▶ **EXERCISE**: Quote verbatim the span of lines that begins the listing below and closes with the line containing "Sign-up (177, 2407)".

+ + + + + + +

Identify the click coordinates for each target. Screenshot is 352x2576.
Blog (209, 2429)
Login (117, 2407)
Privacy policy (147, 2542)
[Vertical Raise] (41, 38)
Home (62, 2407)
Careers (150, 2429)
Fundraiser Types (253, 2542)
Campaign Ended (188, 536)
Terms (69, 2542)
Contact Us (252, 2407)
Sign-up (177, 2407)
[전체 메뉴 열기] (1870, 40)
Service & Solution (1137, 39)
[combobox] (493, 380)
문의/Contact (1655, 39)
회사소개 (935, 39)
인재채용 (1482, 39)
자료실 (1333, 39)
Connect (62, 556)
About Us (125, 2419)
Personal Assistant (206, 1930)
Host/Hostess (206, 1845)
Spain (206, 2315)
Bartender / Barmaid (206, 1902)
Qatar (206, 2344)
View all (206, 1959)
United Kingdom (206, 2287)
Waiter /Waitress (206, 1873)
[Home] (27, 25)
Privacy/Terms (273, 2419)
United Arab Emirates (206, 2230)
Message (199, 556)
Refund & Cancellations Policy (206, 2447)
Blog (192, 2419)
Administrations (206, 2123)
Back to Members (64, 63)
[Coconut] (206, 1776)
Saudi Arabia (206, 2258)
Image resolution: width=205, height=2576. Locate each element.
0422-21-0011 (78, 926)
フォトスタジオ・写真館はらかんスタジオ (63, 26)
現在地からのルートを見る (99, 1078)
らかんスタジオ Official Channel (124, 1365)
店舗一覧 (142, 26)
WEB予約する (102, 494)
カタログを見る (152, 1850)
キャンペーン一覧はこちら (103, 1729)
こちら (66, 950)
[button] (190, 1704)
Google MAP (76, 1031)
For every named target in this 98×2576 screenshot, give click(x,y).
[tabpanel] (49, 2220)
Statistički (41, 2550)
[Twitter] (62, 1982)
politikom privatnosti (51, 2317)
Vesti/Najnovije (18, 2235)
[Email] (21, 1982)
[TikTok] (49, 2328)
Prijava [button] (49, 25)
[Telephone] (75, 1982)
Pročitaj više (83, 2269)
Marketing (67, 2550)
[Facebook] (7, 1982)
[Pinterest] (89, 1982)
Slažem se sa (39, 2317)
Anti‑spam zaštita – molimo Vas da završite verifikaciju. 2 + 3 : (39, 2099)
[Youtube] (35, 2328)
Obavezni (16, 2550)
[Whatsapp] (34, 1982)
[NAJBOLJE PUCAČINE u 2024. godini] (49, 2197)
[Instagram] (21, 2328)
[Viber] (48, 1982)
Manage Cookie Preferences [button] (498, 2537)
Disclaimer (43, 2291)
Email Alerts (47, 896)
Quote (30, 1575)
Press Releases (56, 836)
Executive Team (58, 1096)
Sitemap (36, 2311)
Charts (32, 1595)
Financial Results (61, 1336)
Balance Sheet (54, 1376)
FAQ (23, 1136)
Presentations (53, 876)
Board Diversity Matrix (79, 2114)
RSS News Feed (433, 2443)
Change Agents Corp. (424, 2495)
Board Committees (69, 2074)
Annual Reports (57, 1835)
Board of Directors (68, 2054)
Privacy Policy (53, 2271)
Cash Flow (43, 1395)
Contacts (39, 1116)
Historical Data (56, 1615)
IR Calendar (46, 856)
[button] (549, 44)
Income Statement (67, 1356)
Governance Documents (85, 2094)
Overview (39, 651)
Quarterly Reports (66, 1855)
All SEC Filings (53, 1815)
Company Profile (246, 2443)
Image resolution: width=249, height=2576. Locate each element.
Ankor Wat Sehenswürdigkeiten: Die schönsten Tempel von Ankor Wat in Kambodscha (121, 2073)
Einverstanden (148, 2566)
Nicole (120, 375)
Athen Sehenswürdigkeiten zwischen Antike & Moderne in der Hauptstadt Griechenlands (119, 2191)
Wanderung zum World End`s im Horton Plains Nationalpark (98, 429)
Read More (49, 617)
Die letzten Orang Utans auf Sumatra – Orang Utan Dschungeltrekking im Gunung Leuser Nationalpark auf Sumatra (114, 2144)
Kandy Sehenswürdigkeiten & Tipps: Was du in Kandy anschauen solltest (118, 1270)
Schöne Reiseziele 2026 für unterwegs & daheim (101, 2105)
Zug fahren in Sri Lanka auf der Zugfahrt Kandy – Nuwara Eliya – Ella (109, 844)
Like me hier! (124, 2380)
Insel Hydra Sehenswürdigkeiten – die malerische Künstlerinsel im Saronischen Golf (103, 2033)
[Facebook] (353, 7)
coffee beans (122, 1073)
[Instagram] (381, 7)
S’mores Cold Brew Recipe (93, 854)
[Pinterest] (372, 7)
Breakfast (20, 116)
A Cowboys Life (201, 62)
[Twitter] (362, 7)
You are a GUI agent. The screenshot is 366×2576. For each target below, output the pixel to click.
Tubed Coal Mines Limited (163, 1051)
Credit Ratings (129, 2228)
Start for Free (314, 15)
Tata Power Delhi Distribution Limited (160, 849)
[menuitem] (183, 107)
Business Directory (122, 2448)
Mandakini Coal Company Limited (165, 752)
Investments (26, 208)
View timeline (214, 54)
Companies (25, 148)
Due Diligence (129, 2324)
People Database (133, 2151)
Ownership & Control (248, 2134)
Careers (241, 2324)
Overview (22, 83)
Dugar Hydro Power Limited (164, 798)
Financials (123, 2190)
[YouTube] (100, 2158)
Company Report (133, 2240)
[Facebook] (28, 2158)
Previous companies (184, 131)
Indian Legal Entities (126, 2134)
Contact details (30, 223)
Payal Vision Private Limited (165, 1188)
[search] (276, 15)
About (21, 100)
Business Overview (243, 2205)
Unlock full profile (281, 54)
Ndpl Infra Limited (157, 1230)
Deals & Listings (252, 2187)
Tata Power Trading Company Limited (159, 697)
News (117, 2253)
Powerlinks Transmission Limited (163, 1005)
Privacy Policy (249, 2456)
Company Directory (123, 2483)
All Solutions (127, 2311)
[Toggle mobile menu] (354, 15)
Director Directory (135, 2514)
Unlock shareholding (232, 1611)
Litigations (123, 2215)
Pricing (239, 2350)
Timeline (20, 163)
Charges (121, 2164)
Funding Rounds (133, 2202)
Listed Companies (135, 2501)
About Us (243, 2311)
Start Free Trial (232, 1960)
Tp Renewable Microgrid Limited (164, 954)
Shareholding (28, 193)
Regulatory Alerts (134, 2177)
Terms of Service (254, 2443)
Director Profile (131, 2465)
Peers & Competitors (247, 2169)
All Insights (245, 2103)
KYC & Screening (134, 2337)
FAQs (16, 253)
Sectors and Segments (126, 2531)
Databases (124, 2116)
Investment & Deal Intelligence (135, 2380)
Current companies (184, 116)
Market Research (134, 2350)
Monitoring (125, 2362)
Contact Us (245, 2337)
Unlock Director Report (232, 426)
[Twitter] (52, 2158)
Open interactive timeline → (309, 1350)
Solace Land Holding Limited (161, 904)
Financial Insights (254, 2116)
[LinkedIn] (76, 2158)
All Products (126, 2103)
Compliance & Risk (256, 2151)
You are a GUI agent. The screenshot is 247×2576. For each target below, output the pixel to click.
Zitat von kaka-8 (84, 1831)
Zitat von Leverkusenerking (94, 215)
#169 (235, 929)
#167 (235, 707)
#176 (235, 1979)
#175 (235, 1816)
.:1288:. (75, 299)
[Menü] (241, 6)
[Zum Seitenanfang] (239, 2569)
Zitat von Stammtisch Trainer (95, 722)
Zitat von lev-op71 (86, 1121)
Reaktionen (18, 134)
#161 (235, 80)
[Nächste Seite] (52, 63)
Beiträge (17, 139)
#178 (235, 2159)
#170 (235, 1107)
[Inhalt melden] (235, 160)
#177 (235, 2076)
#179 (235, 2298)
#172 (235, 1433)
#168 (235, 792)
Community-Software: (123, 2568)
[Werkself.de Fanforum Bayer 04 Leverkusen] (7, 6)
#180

+ + + + + + +

▶ **ANSWER TO THE PROBLEM**:
Identify the click coordinates for each target. Screenshot is 352x2576.
Blog (209, 2429)
Login (117, 2407)
Privacy policy (147, 2542)
[Vertical Raise] (41, 38)
Home (62, 2407)
Careers (150, 2429)
Fundraiser Types (253, 2542)
Campaign Ended (188, 536)
Terms (69, 2542)
Contact Us (252, 2407)
Sign-up (177, 2407)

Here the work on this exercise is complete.